▶ _MATERIAL FOR THE TASK_:
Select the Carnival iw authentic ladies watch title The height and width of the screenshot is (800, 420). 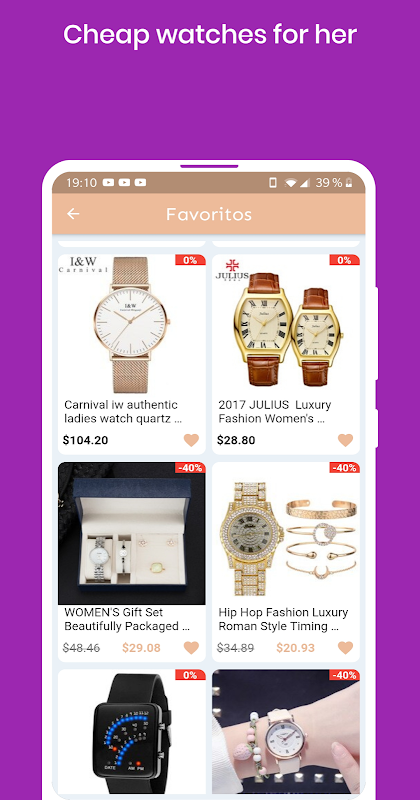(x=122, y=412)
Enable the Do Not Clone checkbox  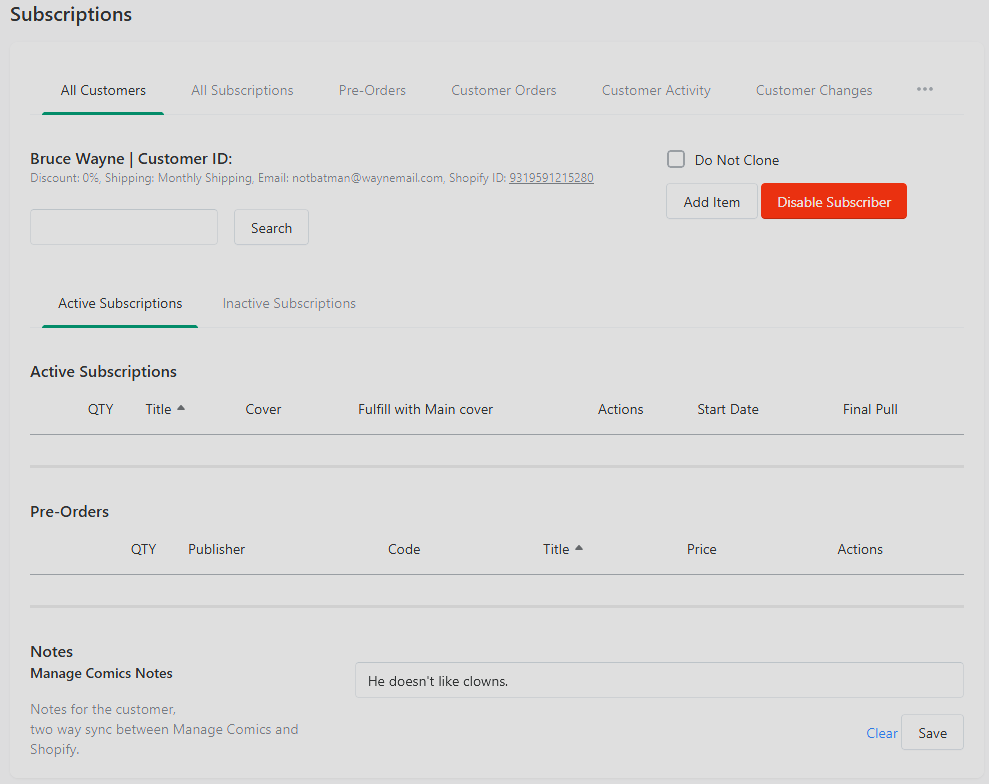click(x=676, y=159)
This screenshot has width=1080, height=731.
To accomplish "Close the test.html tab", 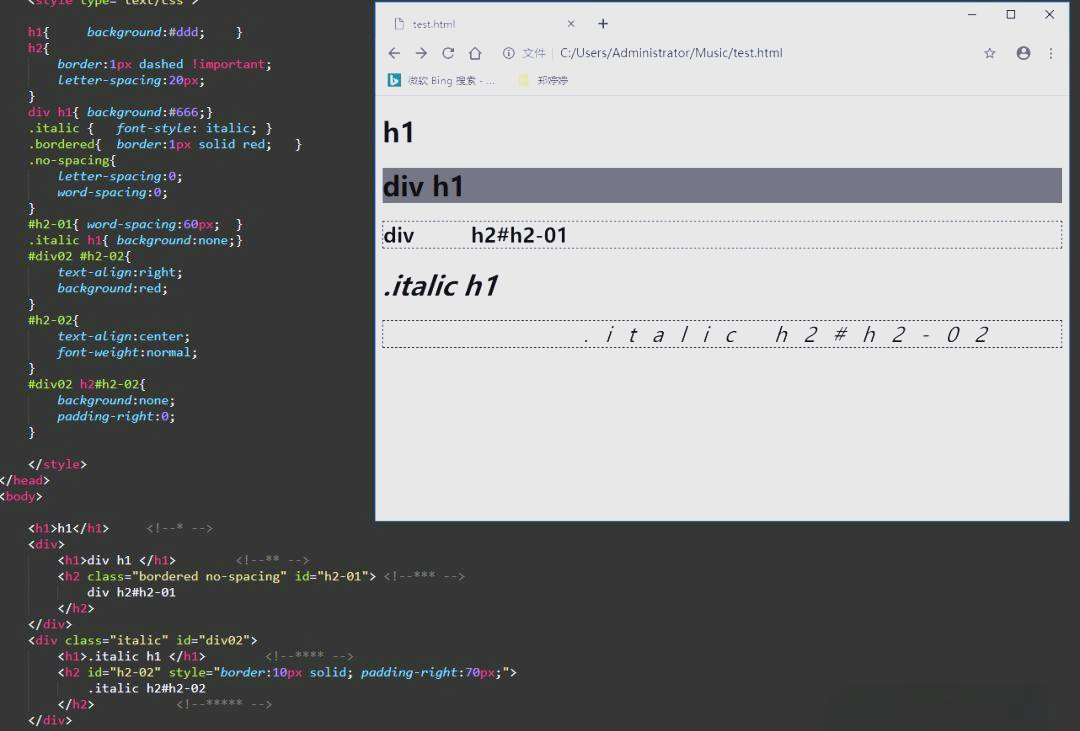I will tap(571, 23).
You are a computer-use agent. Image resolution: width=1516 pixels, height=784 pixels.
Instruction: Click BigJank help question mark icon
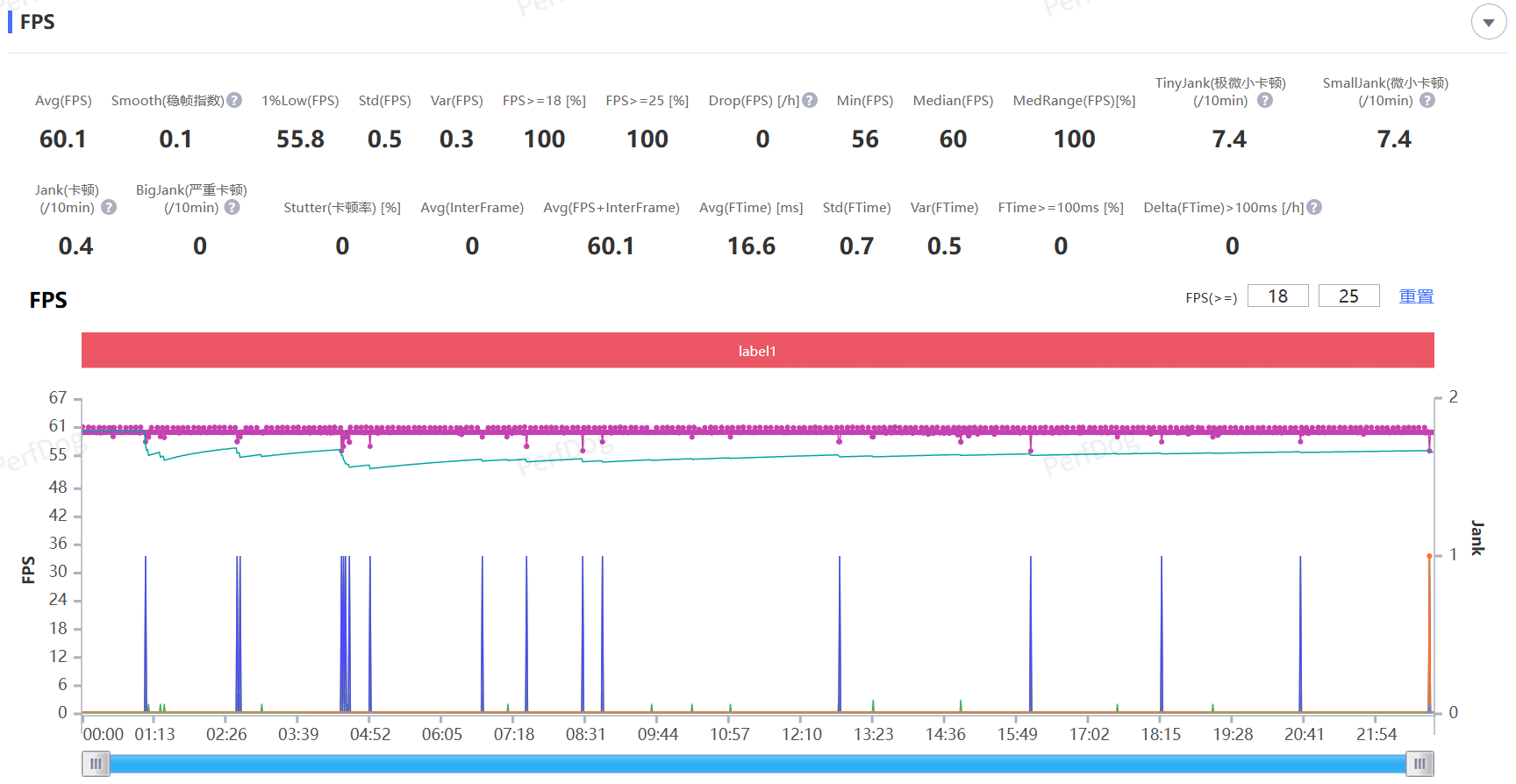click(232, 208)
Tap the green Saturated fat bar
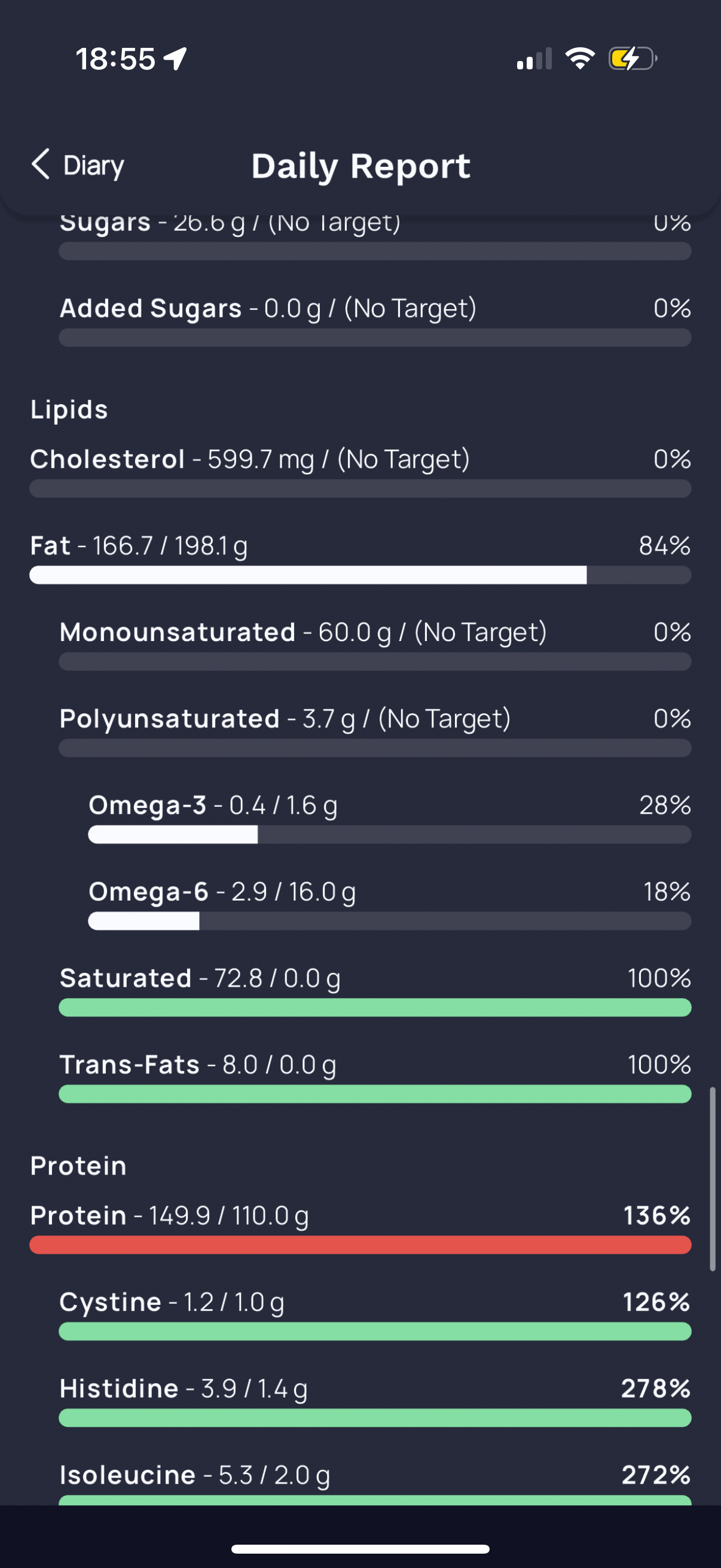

==

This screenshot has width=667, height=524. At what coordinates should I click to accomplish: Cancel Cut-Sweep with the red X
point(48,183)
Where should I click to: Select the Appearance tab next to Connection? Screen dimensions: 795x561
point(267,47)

---

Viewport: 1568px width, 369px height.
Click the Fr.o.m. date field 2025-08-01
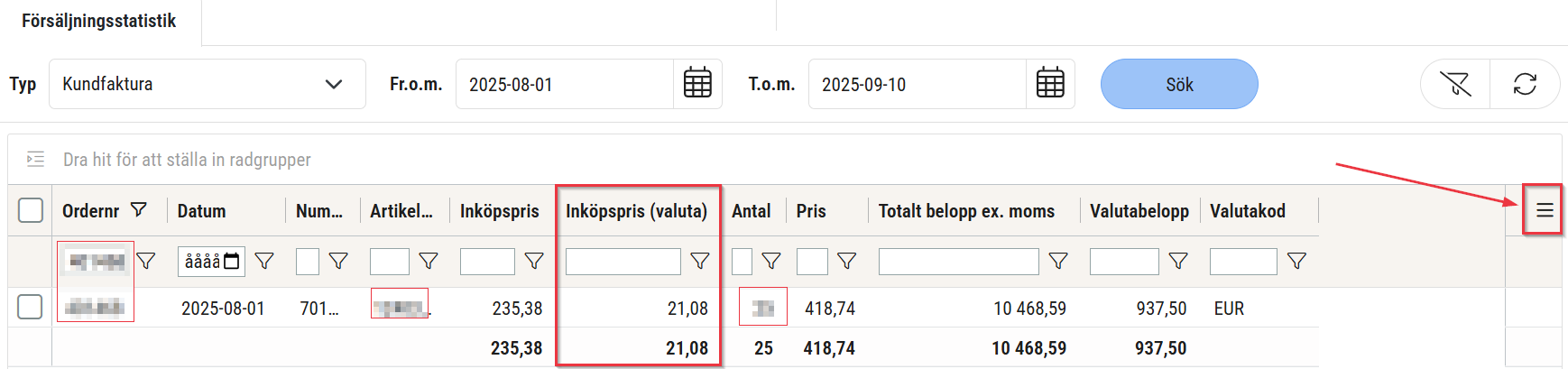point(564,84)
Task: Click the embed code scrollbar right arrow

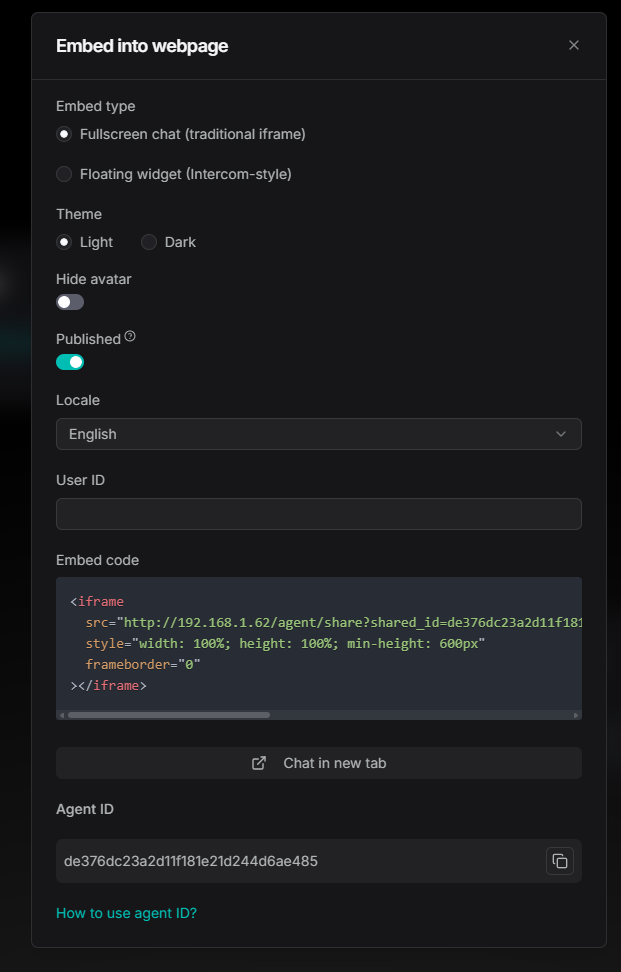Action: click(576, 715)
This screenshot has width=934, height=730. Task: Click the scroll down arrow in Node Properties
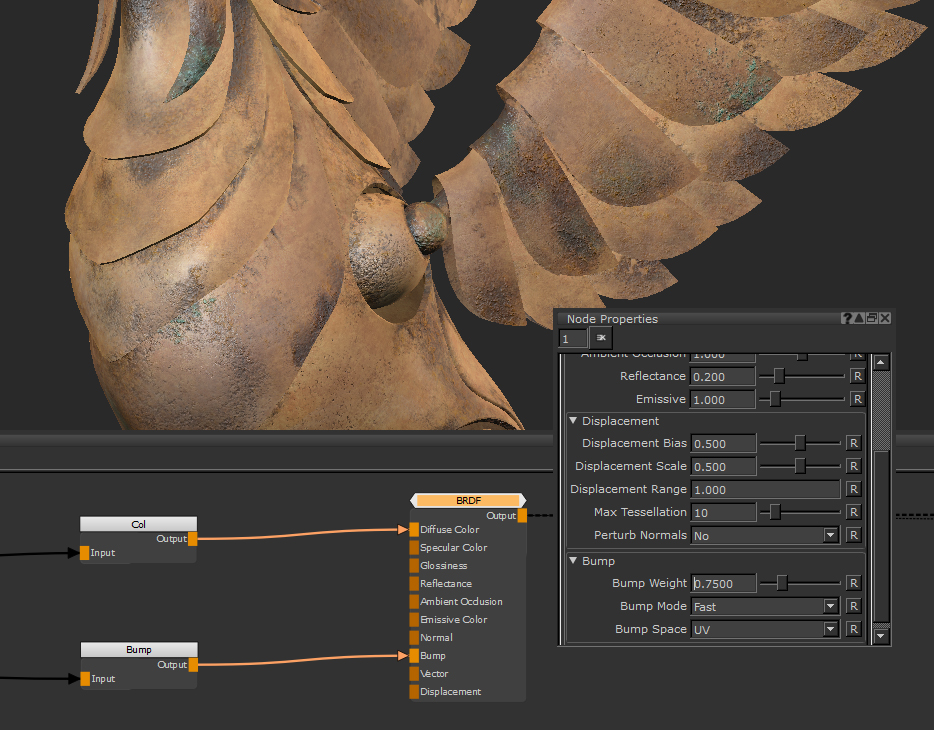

▶ _WHAT IS BEING ASKED_:
The stretch to restate runs from the line above containing "Click the Fr.o.m. date field 2025-08-01" through the line containing "This screenshot has width=934, height=730.". Copy it word for word, ends included, without pictures.

▶ _ANSWER BOX_:
Click the Fr.o.m. date field 2025-08-01
point(564,84)
Task: Click the embed code scrollbar right arrow

Action: click(576, 715)
This screenshot has width=934, height=730. Task: Click the scroll down arrow in Node Properties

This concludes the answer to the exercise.